ステアリン酸イヌリンとは…成分効果と毒性を解説




・ステアリン酸イヌリン
[医薬部外品表示名称]
・ステアリン酸イヌリン
化学構造的に多糖類の一種であるイヌリンに高級脂肪酸の一種であるステアリン酸がエステル結合した油溶性(疎水性)の糖脂肪酸エステル(油溶性高分子エステル)です。
化粧品に配合される場合は、
これらの目的で、リップケア製品、メイクアップ化粧品、日焼け止め製品、スキンケア化粧品などに使用されています(文献1:2015)。
増粘・ゲル化
増粘・ゲル化に関しては、炭化水素、エステル油および植物油(トリグリセリド)などに溶け(∗1)、代表的な糖脂肪酸エステルであるパルミチン酸デキストリンと比較して、非常に硬度が高いゲルを形成しながらもゲル表面に滑らかな感触を有することから、主にリップケア製品、メイクアップ化粧品に使用されます(文献2:2013)。

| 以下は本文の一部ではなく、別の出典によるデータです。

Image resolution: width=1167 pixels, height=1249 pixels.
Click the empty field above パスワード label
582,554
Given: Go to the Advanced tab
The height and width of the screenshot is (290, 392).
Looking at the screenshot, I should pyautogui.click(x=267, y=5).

∗1 ステアリン酸の水酸基に対するイヌリンの結合数を2つに増やすことで環状シリコーンにも溶解するため、ステアリン酸イヌリンの中には環状シリコーンに溶解するタイプもあります。
乳化安定化
乳化安定化に関しては、経時的な油の分離を抑制し、乳化系を安定する目的で揮発性シリコーンを多量に配合した油中水型(W/O型)クリームなどに配合されます(文献2:2013)。
感触改良
感触改良に関しては、ワックス類(ロウ類)の油性感を軽減し、ワックスの種類によっては硬めの感触を付与することから、ワックス類(ロウ類)配合製品に併用されます(文献2:2013)。
実際の配合製品数および配合量に関しては、海外の2013-2015年の調査結果になりますが、以下のように報告されています。

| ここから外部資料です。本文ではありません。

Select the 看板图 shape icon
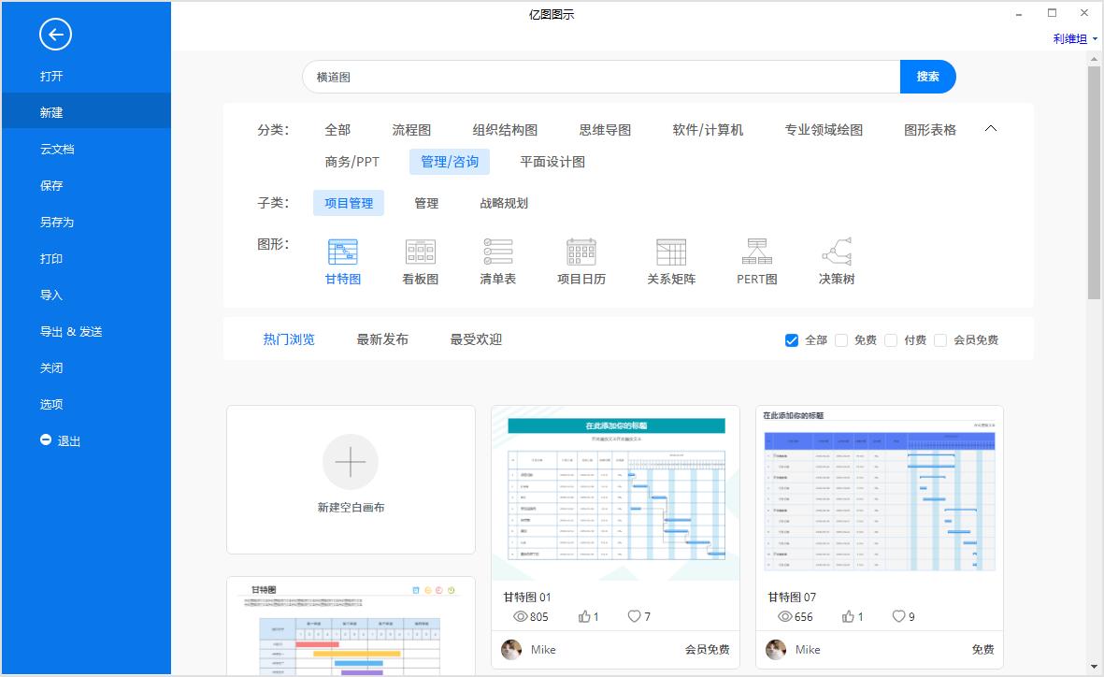Image resolution: width=1104 pixels, height=677 pixels. [420, 260]
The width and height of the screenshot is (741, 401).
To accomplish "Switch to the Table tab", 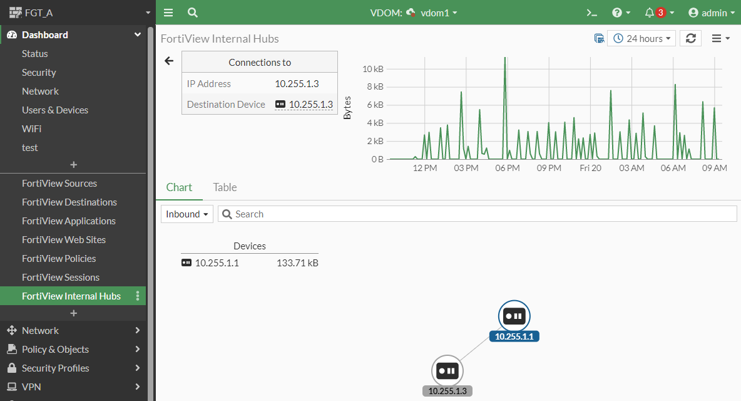I will click(x=225, y=187).
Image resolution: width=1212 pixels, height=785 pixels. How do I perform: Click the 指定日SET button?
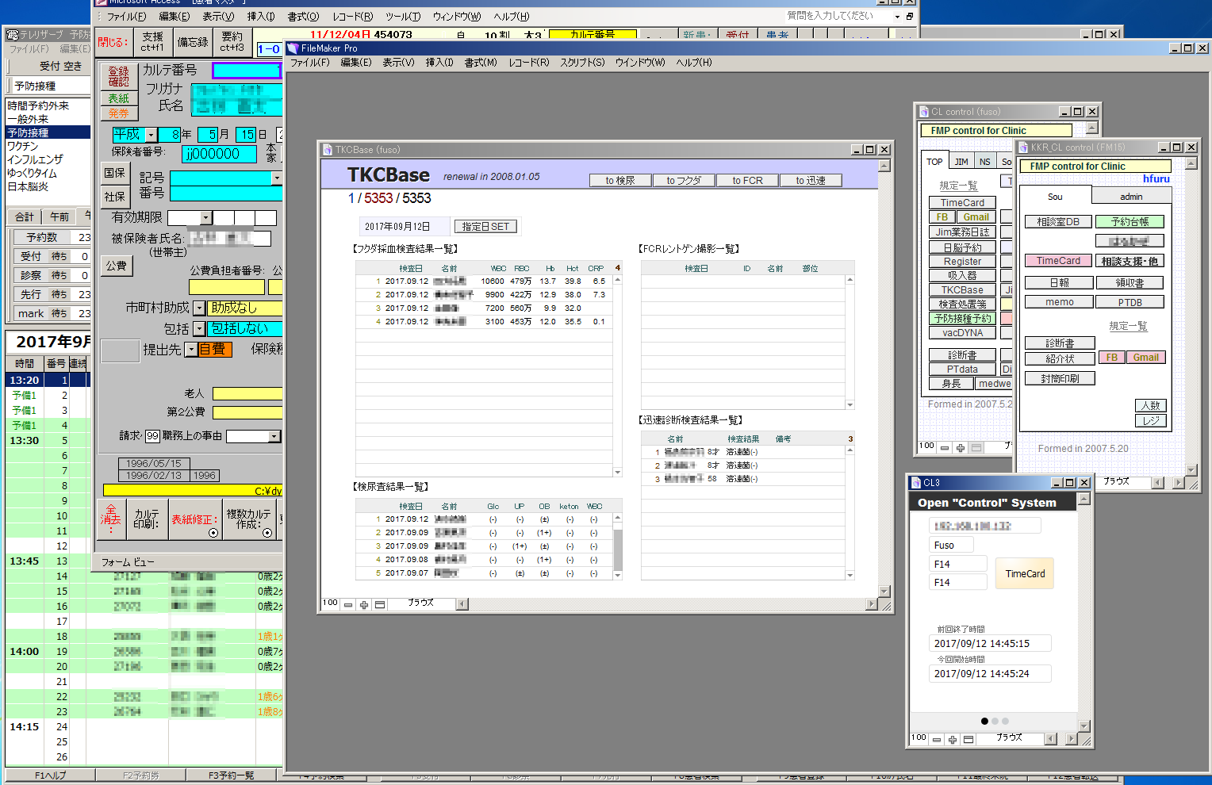click(485, 227)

以下表におけるリーブオン製品は、付けっ放し製品(スキンケア製品やメイクアップ製品など)を表しており、またリンスオフ製品というのは、洗い流し製品(シャンプー、ヘアコンディショナー、ボディソープ、洗顔料、クレンジングなど)を指します。
ステアリン酸イヌリンの安全性(刺激性・アレルギー)について
- 外原規2006規格の基準を満たした成分が収載される医薬部外品原料規格2006に収載
- 10年以上の使用実績
- 皮膚刺激性:ほとんどなし
- 眼刺激性:ほとんどなし
- 皮膚感作性(アレルギー性):弱感作性の可能性あり
このような結果となっており、化粧品配合量および通常使用下において、一般的に安全性に問題のない成分であると考えられます。
以下は、この結論にいたった根拠です。
皮膚刺激性について
Cosmetic Ingredient Reviewの安全性データ(文献1:2015)によると、
- [動物試験] 6匹のウサギを用いてステアリン酸イヌリンを対象に皮膚刺激性試験を実施した(試験詳細の記述なし)ところ、非刺激性であった(Chiba Flour Milling Co,2010)
と記載されています。
試験データをみるかぎり、皮膚刺激性なしと報告されていることから、皮膚刺激性はほとんどないと考えられます。
眼刺激性について
Cosmetic Ingredient Reviewの安全性データ(文献1:2015)によると、
- [動物試験] 6匹のウサギを用いてパルミチン酸デキストリンを対象に眼刺激性試験を実施したところ、実質的に非刺激性として分類された(Chiba Flour Milling Co,2010)
と記載されています。
試験データをみるかぎり、実質的に眼刺激性なしと報告されているため、眼刺激性はほとんどないと考えられます。
皮膚感作性(アレルギー性)について
Cosmetic Ingredient Reviewの安全性データ(文献1:2015)によると、
- [動物試験] モルモットを用いてステアリン酸イヌリンを対象にAPT皮膚感作試験を実施したところ、軽度の皮膚刺激および微弱な皮膚感作性に分類された(Chiba Flour Milling Co,2010)
と記載されています。
試験データをみるかぎり、動物試験のみですが微弱な感作性が報告されていることから、まれに皮膚感作が起こる可能性があると考えられます。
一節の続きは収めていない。